You can’t revert society to its former state Ted you moron, you absolute buffoon. There’s too much accumulated labour. It can just move to higher and higher forms. Don’t return to monke, push for socialism!

  • Budwig_v_1337hoven [he/him]
    ·
    4 years ago

    The unabomber; not actually a comrade, folks. I love the part where he tries to disambiguate bad technology from innocent, communal technology, which is actually good.

    Extremely incisive analysis there, real sensible categories and not just entirely arbitrary choice of stuff he liked and didn't like :agony-immense:

    • Sealand_macronation [none/use name]
      ·
      4 years ago

      bad technology

      communal technology, which is actually good.

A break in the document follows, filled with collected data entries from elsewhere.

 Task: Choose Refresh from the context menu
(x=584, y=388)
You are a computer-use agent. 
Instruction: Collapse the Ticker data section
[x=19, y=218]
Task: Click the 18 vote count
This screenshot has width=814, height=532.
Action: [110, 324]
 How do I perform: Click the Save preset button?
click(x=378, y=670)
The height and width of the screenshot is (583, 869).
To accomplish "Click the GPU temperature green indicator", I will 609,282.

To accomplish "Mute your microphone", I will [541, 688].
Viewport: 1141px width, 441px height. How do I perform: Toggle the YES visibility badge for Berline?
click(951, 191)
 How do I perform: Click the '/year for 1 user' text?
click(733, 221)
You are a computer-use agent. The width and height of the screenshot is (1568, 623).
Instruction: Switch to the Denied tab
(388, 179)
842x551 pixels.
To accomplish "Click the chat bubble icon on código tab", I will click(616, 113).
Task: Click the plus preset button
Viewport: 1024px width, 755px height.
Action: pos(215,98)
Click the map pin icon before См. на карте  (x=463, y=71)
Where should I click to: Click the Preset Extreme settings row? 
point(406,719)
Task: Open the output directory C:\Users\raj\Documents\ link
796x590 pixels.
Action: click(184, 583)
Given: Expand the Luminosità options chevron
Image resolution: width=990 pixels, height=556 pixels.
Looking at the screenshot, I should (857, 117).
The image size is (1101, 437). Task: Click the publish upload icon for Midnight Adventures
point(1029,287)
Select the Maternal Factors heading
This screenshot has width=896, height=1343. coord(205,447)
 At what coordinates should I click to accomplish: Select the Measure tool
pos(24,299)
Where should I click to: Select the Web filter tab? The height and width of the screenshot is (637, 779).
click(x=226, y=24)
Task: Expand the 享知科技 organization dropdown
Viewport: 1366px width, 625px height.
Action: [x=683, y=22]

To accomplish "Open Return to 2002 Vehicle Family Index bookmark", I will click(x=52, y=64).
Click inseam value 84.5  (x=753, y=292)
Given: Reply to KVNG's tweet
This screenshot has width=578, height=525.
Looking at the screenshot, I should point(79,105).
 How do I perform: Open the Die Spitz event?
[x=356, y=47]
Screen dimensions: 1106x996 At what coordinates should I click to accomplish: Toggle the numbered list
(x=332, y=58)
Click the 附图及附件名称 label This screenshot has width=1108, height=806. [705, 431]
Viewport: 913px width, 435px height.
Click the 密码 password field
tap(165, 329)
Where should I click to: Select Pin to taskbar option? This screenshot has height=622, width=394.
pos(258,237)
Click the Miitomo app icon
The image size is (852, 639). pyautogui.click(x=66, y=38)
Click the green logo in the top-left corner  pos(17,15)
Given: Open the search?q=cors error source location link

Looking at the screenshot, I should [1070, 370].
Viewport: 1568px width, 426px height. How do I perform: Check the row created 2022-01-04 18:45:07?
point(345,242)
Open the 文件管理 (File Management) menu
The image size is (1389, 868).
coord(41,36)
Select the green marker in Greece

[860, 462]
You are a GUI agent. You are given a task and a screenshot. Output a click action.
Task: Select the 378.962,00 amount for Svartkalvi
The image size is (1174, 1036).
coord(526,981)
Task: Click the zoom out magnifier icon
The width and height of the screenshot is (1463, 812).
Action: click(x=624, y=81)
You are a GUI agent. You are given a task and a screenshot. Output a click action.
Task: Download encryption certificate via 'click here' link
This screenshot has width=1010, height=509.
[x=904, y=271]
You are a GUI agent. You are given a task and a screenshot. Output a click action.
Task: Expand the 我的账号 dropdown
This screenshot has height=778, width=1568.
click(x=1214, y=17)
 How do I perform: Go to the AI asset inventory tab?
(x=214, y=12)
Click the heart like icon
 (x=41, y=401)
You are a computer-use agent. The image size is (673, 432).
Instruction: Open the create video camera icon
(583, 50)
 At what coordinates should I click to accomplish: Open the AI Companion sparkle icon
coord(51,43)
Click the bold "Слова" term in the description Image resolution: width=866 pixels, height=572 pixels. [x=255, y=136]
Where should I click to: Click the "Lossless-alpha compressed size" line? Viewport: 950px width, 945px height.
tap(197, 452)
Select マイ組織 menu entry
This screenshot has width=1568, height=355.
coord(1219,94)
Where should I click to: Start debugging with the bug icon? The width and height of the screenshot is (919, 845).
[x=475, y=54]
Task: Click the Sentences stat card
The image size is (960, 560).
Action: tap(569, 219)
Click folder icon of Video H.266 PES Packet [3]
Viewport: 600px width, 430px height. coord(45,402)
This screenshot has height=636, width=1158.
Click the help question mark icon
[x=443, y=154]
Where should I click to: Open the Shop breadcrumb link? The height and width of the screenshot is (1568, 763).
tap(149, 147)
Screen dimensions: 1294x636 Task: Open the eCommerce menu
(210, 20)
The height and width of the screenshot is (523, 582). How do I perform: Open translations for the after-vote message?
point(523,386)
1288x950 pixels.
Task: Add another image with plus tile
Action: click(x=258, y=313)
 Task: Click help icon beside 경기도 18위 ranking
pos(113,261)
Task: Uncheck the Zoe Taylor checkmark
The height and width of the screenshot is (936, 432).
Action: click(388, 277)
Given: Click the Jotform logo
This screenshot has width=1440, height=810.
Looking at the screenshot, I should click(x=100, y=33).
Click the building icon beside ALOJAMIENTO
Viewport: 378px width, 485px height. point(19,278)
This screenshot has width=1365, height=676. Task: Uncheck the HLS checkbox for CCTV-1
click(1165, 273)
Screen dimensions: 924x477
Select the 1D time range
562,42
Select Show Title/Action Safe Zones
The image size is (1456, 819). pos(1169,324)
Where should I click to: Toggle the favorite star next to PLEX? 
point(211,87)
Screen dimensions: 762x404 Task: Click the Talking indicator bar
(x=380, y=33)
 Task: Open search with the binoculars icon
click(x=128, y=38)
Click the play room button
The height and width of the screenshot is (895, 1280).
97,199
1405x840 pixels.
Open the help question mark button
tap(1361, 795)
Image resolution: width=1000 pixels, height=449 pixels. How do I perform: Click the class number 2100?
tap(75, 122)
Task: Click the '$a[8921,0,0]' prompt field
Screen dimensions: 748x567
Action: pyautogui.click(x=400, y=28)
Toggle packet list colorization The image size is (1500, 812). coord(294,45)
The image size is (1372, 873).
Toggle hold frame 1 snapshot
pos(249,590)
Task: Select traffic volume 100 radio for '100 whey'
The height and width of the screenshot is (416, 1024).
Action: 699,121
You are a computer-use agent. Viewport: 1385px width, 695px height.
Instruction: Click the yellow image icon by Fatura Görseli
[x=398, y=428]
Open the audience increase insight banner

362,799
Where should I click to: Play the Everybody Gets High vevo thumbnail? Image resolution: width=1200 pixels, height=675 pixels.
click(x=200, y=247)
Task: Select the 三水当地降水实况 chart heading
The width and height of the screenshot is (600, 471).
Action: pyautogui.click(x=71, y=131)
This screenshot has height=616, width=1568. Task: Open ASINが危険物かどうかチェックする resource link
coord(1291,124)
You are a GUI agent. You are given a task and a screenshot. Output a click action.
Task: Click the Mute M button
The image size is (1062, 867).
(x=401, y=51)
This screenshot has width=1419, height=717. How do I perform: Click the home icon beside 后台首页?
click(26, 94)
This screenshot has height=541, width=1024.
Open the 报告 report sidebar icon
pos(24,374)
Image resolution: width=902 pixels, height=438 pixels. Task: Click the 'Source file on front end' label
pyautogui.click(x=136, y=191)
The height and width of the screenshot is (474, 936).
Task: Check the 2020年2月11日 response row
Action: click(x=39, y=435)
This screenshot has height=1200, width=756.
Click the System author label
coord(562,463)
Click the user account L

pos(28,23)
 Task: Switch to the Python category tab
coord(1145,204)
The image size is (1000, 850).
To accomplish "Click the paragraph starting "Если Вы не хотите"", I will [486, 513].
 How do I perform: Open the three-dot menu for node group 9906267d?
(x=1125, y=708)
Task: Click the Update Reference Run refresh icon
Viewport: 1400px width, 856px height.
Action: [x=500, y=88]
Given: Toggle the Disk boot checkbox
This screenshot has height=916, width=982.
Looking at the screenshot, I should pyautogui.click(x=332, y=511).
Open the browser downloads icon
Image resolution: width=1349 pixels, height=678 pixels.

      "Extremely incisive analysis there, real sensible categories and not just entirely arbitrary choice of stuff he liked and didn’t like"

      • BiSquared [any]
        ·
        4 years ago

        bad technology exists tho. the internet for example. anything that lets me spread my views to the general public is probably bad

    • Pezevenk [he/him]
      ·
      edit-2
      4 years ago

      Well he was a weird antisocial nerd who was fucked in the head by CIA adjacent psychological experiments and the nasty competitive world of ivy league universities in a young age, so he ended up hating everything to do with these things. Basically he needed support and instead he got CIA and ruthless competition. But he was zmard and smarm people don't need support, you can just drop them in an ivy league university and forget about them, right?

      • glimmer_twin [he/him]
        hexagon
        ·
        4 years ago

        Too bad millennials killed the postal service smh :sadness:

    • BiSquared [any]
      ·
      4 years ago

      it doesnt matter who he bombed. what matters is hwat the bombs achieve. you could nuke every city and if it makes communism happen one second sooner it is worth it

      • Orannis62 [ze/hir]
        ·
        4 years ago

        Ok. Do we have any reason to suspect that it did anything to hasten communism?

        If not, I think it's ok to be against wanton random murder

  • garbology [he/him]
    ·
    4 years ago

    killing innocents and writing wack manifestos
    :unity:
    Ted ... Dorner

    They're both bad, folks.

  • Cherufe [he/him]
    ·
    4 years ago

    issuing correction on a previous post of mine, regarding ted. you do not, under any circumstances, "gotta hand it to him”

  • happybadger [he/him]
    ·
    4 years ago

    Sometimes when I'm hiking in the Rockies I think about how ADX Florence, where he's incarcerated, is hell in paradise. This is your world when this is the area outside. I can't imagine being so close to such a beautiful area as an primitivist, locked in a concrete box where you have a tiny window to look into a concrete courtyard. There's something Sisyphean about that which always makes me sympathetic to Ted the inmate and Ted the deeply traumatised victim of MK Ultra. I want to write him about the the hikes outside his cell in the same way that I want to take shelter dogs hiking. But then I remember that he's ideologically like a late-stage ecofascist and writing terrorists letters of any kind probably flags you for every alphabet agency up to and including the USDA.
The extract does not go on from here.